» **Work request**: The output is the lines below from the one with "adm-rhclagos (69, 1327)" through the one with "[whatsapp f-whatsapp] (108, 38)", both included, printed exactly and with no other line.

» **Material for this exercise**:
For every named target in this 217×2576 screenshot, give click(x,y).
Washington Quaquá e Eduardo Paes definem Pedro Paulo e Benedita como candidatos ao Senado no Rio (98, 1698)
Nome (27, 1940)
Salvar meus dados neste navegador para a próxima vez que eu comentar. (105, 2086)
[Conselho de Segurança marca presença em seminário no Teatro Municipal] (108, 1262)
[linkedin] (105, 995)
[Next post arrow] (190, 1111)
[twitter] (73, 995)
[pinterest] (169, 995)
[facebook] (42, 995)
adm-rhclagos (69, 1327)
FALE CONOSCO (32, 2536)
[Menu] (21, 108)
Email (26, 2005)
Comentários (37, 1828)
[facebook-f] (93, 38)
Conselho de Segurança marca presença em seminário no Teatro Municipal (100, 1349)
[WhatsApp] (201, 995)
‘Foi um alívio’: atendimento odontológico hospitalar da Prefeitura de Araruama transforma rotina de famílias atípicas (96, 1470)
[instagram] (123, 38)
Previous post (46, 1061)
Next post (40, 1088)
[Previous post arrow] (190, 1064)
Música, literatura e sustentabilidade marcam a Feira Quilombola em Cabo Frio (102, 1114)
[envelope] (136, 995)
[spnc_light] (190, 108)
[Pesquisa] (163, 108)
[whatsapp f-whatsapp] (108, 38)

...

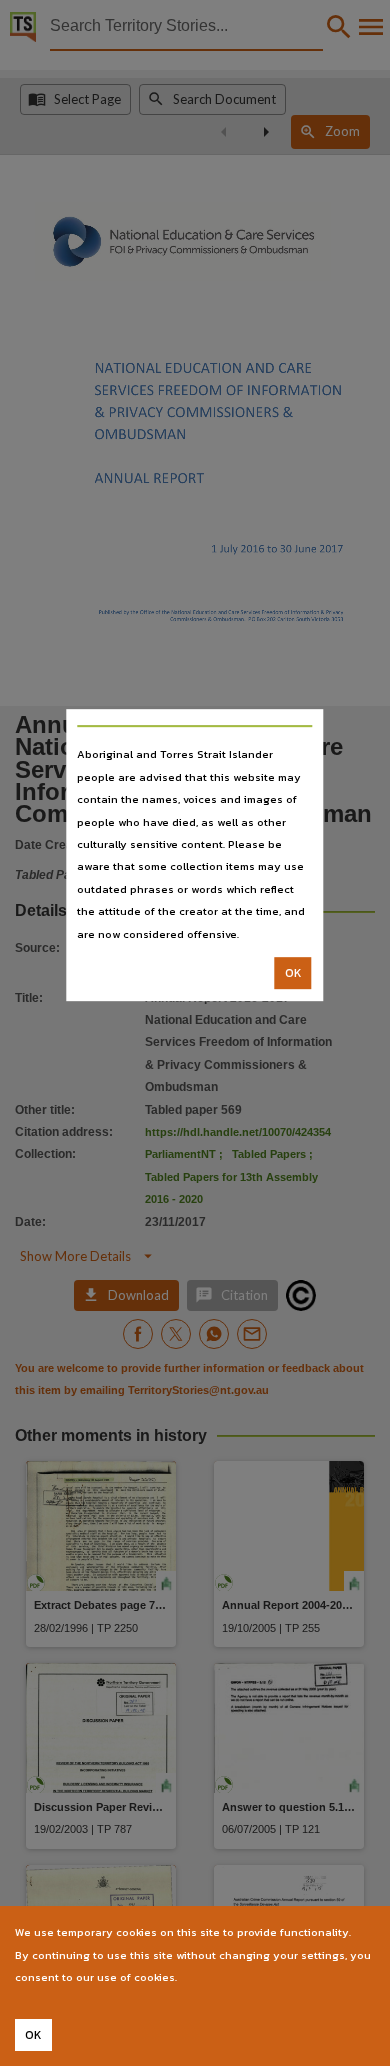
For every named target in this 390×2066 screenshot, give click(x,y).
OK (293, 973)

...

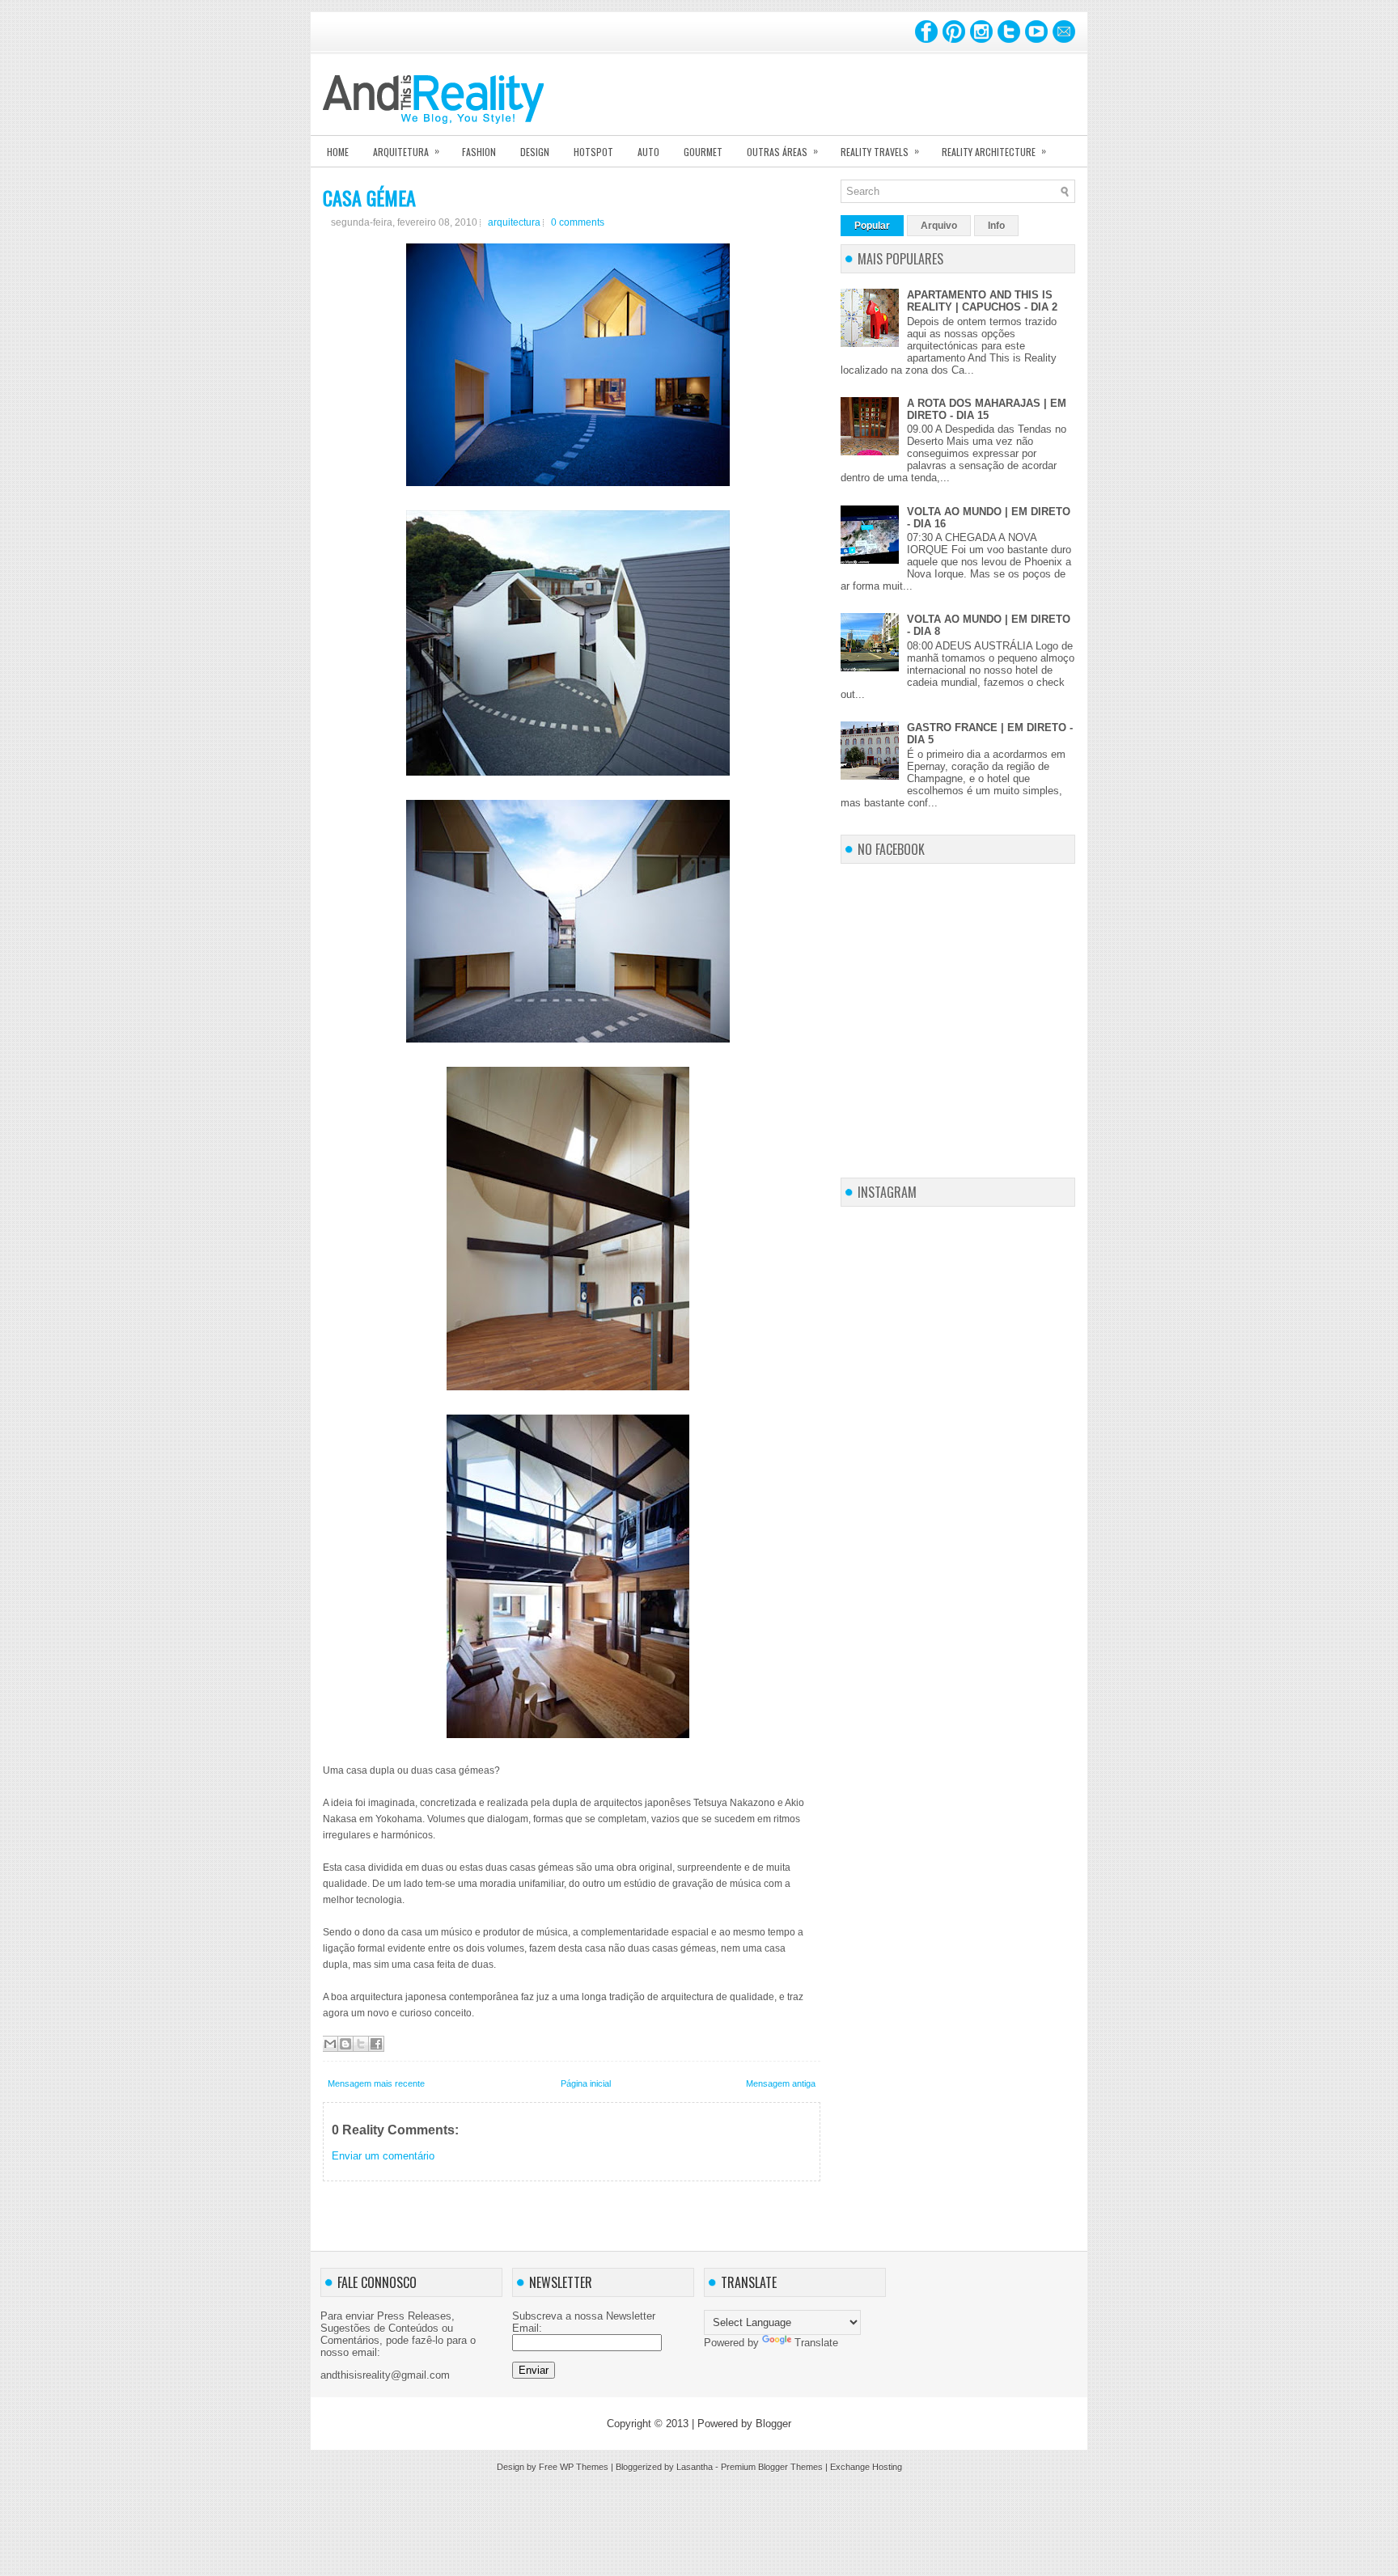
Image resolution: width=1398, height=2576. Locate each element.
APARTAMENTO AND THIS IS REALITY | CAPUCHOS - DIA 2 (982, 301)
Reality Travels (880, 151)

» **Answer to this problem**:
adm-rhclagos (69, 1327)
FALE CONOSCO (32, 2536)
[Menu] (21, 108)
Email (26, 2005)
Comentários (37, 1828)
[facebook-f] (93, 38)
Conselho de Segurança marca presença em seminário no Teatro Municipal (100, 1349)
[WhatsApp] (201, 995)
‘Foi um alívio’: atendimento odontológico hospitalar da Prefeitura de Araruama transforma rotina de famílias atípicas (96, 1470)
[instagram] (123, 38)
Previous post (46, 1061)
Next post (40, 1088)
[Previous post arrow] (190, 1064)
Música, literatura e sustentabilidade marcam a Feira Quilombola em Cabo Frio (102, 1114)
[envelope] (136, 995)
[spnc_light] (190, 108)
[Pesquisa] (163, 108)
[whatsapp f-whatsapp] (108, 38)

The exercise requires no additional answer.